With its big cast and more traditional staging, Townsville is a move right away from the intense intimacy of The Chop’s previous works. An earlier version of the play was presented during Studio 58’s just concluded season. During a talk-back session on the night I attended, Anita Rochon, the chief writer on the project, revealed that approximately 50% of the play had been rewritten from the Studio 58 version and that the production we’d just witnessed had been pulled together with the equivalent of seven days rehearsal time. Even by Vancouver’s infamous measly standards, this is a phenomenal achievement.
One of the significant changes was the introduction of the character Arial (Ella Simon) who comes to Townsville looking for participants for a talent competition. This competition is actually the third narrative set up device used in the play. At the top of the show we are introduced to the idea that we are watching a group of young people “putting on a play” (a conceit that is never returned to) and we are then introduced to the town of “Townsville” which has a mascot, an elephant named Sylvia, who is sick and dying. Each of these set ups, takes time to, well, set up, so that a large portion of Townsville is devoted to introducing narrative devices (in fact, the talent show gets two set ups, one for the talent search and the other for the show itself). The biggest problem with all this setting up: the narrative never gets full traction, and we always feel like we’re at the beginning of something.

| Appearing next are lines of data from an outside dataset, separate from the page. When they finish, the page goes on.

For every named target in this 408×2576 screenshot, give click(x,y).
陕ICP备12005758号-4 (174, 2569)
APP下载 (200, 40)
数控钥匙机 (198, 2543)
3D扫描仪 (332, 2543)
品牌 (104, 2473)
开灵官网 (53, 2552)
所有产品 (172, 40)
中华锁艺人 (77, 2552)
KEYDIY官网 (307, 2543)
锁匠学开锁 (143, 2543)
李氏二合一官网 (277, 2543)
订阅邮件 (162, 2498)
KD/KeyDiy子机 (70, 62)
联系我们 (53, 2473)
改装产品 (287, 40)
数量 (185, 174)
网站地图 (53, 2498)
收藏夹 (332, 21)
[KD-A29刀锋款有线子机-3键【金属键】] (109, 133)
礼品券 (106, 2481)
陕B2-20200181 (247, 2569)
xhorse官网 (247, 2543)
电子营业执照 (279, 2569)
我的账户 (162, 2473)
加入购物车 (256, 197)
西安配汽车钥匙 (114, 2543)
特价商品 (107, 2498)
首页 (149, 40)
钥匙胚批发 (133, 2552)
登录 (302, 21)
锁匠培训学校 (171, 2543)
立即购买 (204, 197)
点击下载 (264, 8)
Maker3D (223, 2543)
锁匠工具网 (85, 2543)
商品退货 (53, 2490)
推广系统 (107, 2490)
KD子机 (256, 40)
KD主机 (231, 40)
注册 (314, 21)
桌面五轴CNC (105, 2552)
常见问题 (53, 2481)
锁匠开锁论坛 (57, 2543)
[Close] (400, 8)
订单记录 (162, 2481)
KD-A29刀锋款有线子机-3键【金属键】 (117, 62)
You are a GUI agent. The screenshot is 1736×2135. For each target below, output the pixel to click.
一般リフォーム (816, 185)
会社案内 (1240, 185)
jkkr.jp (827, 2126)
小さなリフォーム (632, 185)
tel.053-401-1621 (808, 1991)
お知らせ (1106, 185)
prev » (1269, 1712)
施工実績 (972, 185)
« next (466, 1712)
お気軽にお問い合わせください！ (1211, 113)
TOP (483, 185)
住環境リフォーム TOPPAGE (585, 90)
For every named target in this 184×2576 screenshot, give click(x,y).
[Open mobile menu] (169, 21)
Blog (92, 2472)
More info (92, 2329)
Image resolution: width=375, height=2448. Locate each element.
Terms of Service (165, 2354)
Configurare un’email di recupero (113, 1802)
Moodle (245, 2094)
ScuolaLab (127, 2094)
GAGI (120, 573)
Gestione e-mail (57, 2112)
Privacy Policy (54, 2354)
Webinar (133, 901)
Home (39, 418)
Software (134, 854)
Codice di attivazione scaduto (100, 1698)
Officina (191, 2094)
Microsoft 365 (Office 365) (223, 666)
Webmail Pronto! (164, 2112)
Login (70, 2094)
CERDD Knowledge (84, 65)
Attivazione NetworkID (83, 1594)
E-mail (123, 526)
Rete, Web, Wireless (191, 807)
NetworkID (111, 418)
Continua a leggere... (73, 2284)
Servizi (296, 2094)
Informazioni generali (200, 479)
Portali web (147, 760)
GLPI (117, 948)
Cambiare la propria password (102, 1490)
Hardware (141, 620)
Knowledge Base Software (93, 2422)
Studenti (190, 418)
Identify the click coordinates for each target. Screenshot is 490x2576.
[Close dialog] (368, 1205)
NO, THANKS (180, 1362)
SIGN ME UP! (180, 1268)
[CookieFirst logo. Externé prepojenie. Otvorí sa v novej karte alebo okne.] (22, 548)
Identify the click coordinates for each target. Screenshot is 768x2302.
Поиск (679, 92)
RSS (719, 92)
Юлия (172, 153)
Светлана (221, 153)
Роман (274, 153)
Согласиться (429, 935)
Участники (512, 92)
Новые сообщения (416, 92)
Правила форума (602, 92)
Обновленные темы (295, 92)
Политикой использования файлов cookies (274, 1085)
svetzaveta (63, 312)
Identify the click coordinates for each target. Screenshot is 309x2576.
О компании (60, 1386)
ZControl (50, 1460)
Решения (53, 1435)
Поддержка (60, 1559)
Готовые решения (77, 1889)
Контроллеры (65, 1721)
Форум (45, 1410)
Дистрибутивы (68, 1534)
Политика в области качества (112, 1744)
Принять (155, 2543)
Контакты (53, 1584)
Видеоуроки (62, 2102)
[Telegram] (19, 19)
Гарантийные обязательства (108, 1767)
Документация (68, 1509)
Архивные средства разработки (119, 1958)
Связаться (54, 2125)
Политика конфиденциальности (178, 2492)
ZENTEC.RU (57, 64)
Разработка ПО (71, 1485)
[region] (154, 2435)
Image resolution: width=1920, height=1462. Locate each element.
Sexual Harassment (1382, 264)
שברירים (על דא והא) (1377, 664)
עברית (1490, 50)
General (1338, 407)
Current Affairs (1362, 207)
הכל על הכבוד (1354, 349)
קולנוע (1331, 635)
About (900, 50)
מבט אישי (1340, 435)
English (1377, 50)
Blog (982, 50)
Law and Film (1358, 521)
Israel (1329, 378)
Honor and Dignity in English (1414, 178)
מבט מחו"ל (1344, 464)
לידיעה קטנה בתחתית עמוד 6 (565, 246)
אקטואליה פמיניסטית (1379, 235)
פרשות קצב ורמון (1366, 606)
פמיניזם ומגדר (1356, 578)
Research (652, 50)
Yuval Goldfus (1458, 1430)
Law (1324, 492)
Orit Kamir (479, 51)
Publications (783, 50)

This sense of always starting is further reinforced as the young and beautiful residents of Townsville introduce themselves or each other through direct address to the audience. It seems that the majority of these character sequences were actually created by the performers themselves (with Rochon providing the framing structures) and tend to be the usual mixed bag of student-created work, with Rachel Aberle’s excellent “the town is sleeping” an obvious stand out for me. This use of student-created material would seem to have been embedded within the concept of the project. I’m not sure whether this was The Chop’s innovation or whether it was because the project was linked to Studio 58’s own student-creation series. I can see how The Chop – with their interest in different narrative forms – might want to rest individually created narratives within a broader context but often these vignettes, which are mostly naturalistic, sit uneasily, at least for me, within the rest of the piece, which is highly stylized and includes some snappy dance number choreographed by Chick Snipper.
The set of Townsville is beautifully simple. Maybe twenty evenly spaced, thick bands of elastic hang down from the ceiling. These elastics made me think of the tethers that keep an elephant under control. In a sense, Sylvia really was the elephant in the room; one that was too often ignored. Of all the narratives, the elephant is easily the most compelling and original. Handled correctly, it could be sublime – and we catch glimpses of it in Rochon’s writing and in some of the performances around the invisible (to us) pachyderm. The death of a mascot that embodies the collective sense of identity for a community is so filled with potential that I hope Rochon and director Emelia Symington Fedy return to it.
With its coffee shops and tennis playing, Townsville appears to be a satire on the young, beautiful and empty-headed of Vancouver. There is another striking parallel between Vancouver and Townsville that could also be made. Just as Townsville over identifies with an elephant so, I fear, Vancouverites over identify with our natural setting. The death of Sylvia should have had a similar impact on the residents of Townsville as, say, the loss of the mountains would have on Vancouver. Imagine if they disappeared tomorrow. What would the impact be on us collectively? How would each of us cope with this great hole in our lives? What is Vancouver without those mountains?
And how does a beautiful and dumb community respond to a natural disaster? One only has to think back to our reaction over the trees that were blown down in Stanley Park two years ago.
It was estimated that the same number of tress were blown down as there were homeless on the streets of Vancouver. Within days a telethon was put on (not too dissimilar to a talent contest) and millions of dollars was raised for the trees.
The homeless are still there.
In terms of the dumb and the beauty, Townsville is on the money. It just needs more bite in its satire.